▸ ESTRATTO:
******

Non è escluso, quindi, che Sky, investendo nell’arte, voglia realizzare un posizionamento che la porti sempre più dentro il mondo dei musei e dei servizi aggiuntivi. E perché non sperarlo visto che con la sua tecnologia potrebbe essere in grado di offrire una divulgazione delle opere, con un tocco di spettacolarità che non guasta, contenute all’interno dei musei? 
L'arte non è marte

Non che con questo si intenda trasformare i musei in parchi tematici, ma solo adattarli alle esigenze del grande pubblico, utilizzando la tecnologia di cui Sky dispone per rendere accattivante  la cultura, come per esempio accade per il pubblico americano abituato a realtà come il Cleveland Museum of Art che ha investito nel 3D per creare un’esperienza immersiva e rendendo il visitatore parte attiva nella sua esperienza visiva con l’opera. Ma non bisogna andare sempre Oltreoceano per rintracciare best practice, perché il caso delle domus romane di Palazzo Valentini ci confermano come sia possibile realizzare esempi positivi anche in Italia.

******

▸ DATI FORNITI:
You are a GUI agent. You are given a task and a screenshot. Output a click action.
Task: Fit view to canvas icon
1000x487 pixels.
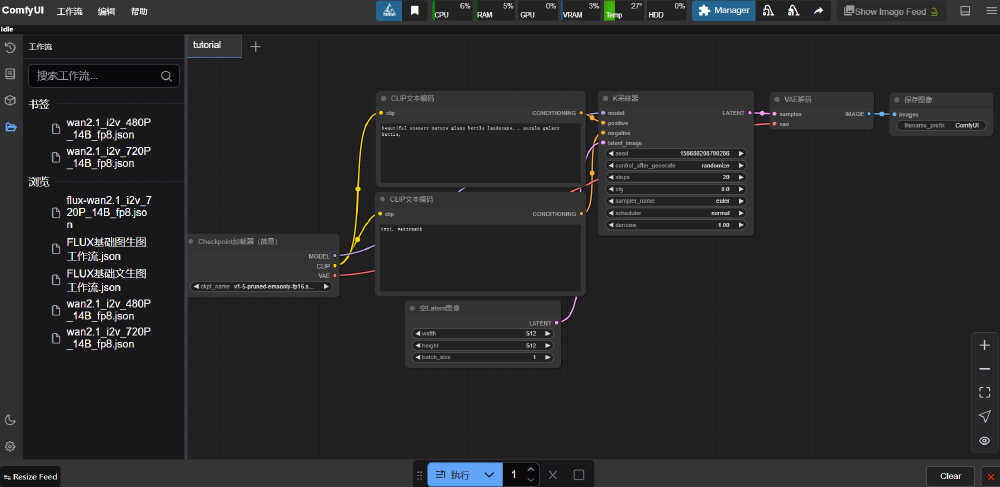click(985, 392)
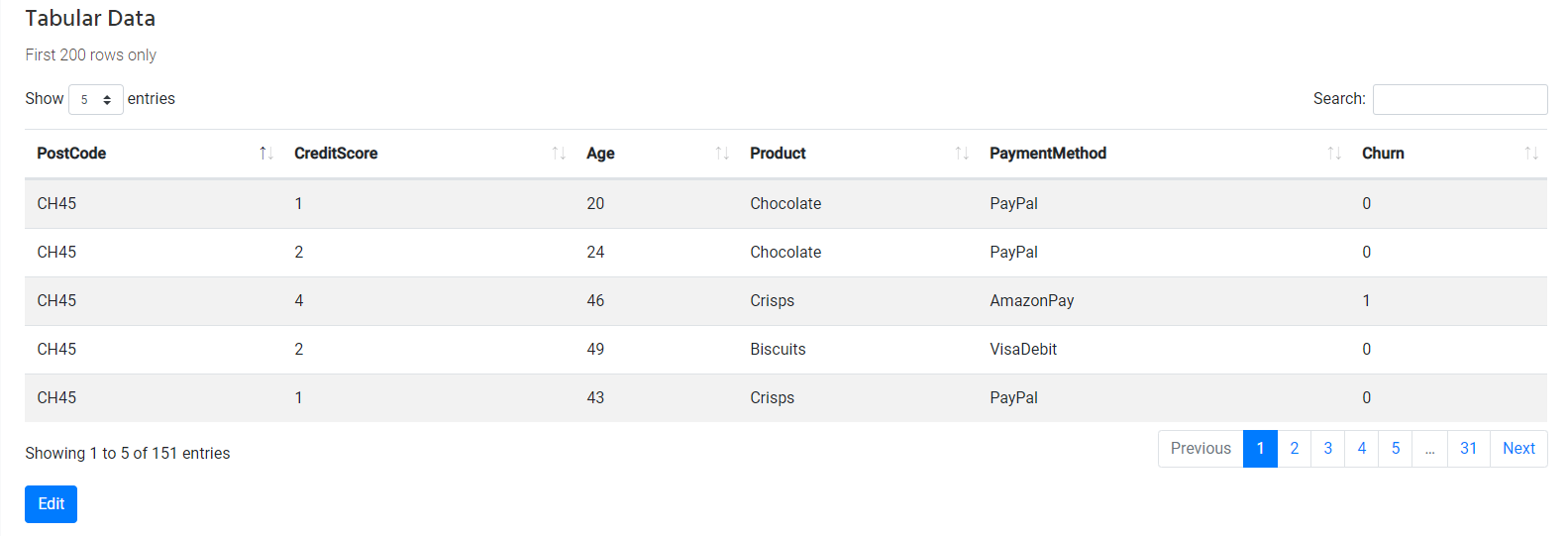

******

▸ CONSEGNE:
1. Rispondi a queste domande sull'estratto:
(a) In che cosa investe Sky?
(b) Quale museo americano ha investito nel 3D?
(c) Quale caso italiano viene citato come esempio positivo?
2. Riscrivi il passo dell'estratto da "Non è escluso, quindi, che" a "all’interno dei musei?", sostituendo "divulgazione" con "diffusione".

▸ SOLUZIONI:
1.
(a) Nell'arte.
(b) Il Cleveland Museum of Art.
(c) Le domus romane di Palazzo Valentini.

2.
Non è escluso, quindi, che Sky, investendo nell’arte, voglia realizzare un posizionamento che la porti sempre più dentro il mondo dei musei e dei servizi aggiuntivi. E perché non sperarlo visto che con la sua tecnologia potrebbe essere in grado di offrire una diffusione delle opere, con un tocco di spettacolarità che non guasta, contenute all’interno dei musei?